VLOV, Inc. Provides 2010 Financial Guidance
-- Revenues of $71-$75 million forecasted, which reflects between 10.4% and 16.6% growth over 2009 driven by strong orders at the Company's Spring 2010 Sales Fair to meet increased consumer demand
-- Adjusted diluted EPS(1) of $0.68-$0.73 expected, representing between 15.3%-23.7% YOY Growth
XIAMEN, China, July 12 /PRNewswire-Asia-FirstCall/ -- VLOV, Inc. (OTC Bulletin Board: VLOV) ("VLOV" or the "Company"), a China-based designer of VLOV brand men's apparel, today announced financial guidance for the fiscal year ending December 31, 2010.
Sales - 2010 net sales are expected to be in the range of $71 million to $75 million, which when compared to $64.3 million in 2009, represents year-over-year growth of potentially between 10.4% and 16.6%.
Gross Profit - 2010 gross profit is expected to be between $25.9 million and $27.8 million reflecting an anticipated gross margin of 36.5% to 37.0%, against 36.2% in 2009. Gross margins are expected to continue to benefit from the Company's productive outsourcing strategy, as well as higher average selling prices.
Operating Income - Income from operations in 2010 is expected to be from $17.7 million to $18.9 million, reflecting an anticipated operating margin of 24.9% to 25.2%. This compares to $13.6 million and 21.1% in 2009.
Adjusted Net Income - The Company expects full year 2010 adjusted net income (non-GAAP)(1) to be in the range of $13.2 million to $14.2 million, which could result in an increase of between 39.9% and 50.5% over adjusted net income of $9.4 million in 20092. Adjusted earnings per diluted share (non-GAAP)(2) are expected to be in the range of $0.68 to $0.73, potentially representing an increase of 15.3%-23.7% compared to adjusted earnings per diluted share of $0.59 in 2009(3). In calculating the adjusted net income per share for the full year 2010, the Company estimates a share count of 19,464,678 shares that includes both common and preferred shares outstanding but does not include the Company's outstanding warrants. This estimate represents a 16.7% increase over the 15,939,034 shares utilized to calculate 2009 adjusted earnings per share.

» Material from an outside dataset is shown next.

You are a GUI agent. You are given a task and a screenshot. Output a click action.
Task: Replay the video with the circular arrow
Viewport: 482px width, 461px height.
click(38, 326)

The Company's distributors operate through points of sale, including free-standing stores, shop-in-shops, counters and concessions. As part of the Company's ongoing efforts to evolve VLOV's lifestyle brand positioning to reflect a more stylish, chic and upscale image, the Company plans to shift the mix of VLOV locations to be more heavily weighted towards free-standing stores over the next two years. This will enable the Company to more prominently showcase and effectively market its lines including VLOV Crossover and Richard Wu.
Mr. Qingqing Wu, Chairman and CEO of VLOV, stated, "Our anticipated double-digit growth in sales and adjusted earnings is being driven by strong consumer demand across all of our VLOV product lines, including vo.vo, V9, VLOV Crossover and our higher end Richard Wu line. We are also experiencing growth across all of our product categories, including apparel and higher margin footwear and accessories. Additionally, our ability to elevate VLOV's design aesthetic and raise our brand profile - including higher price points -- is expected to drive sales increases and gross margin expansion throughout 2010. We recently held our Spring 2010 Sales Fair for our distributors to showcase our new designs. The positive response from our distributors to these new designs resulted in strong initial orders for the Fall season and highlights the importance these events play in our annual operating results."

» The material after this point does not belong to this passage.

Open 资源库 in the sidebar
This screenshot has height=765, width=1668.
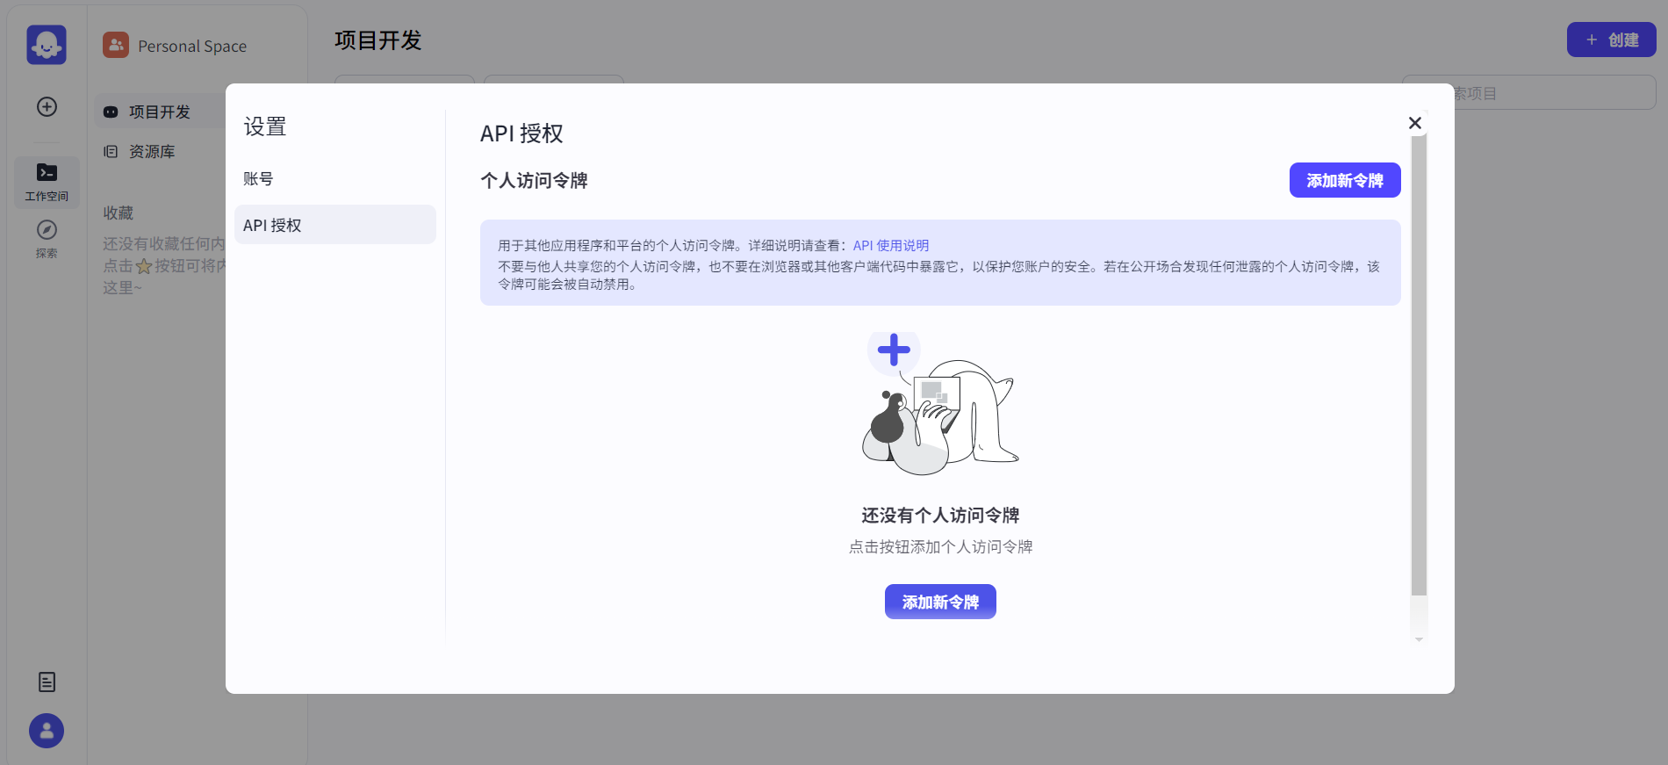coord(152,152)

Mr. Wu went on to say, "Another key component of our growth strategy is the continued execution of targeted advertising and marketing programs designed to generate increased brand awareness and create strong demand for VLOV products. In 2010, we plan to spend 8% to 10% of total sales on advertising and marketing, which is up from 5% of sales in 2009. Our target demographic - the 15 to 34 year old, middle-upper income male Chinese consumer - is fashion-forward, brand-conscious and has significant disposable income to allocate to his wardrobe. We're providing him with chic, stylish, head-to-toe outfitting and a compelling shopping environment that reflects the contemporary, sophisticated image of our brand."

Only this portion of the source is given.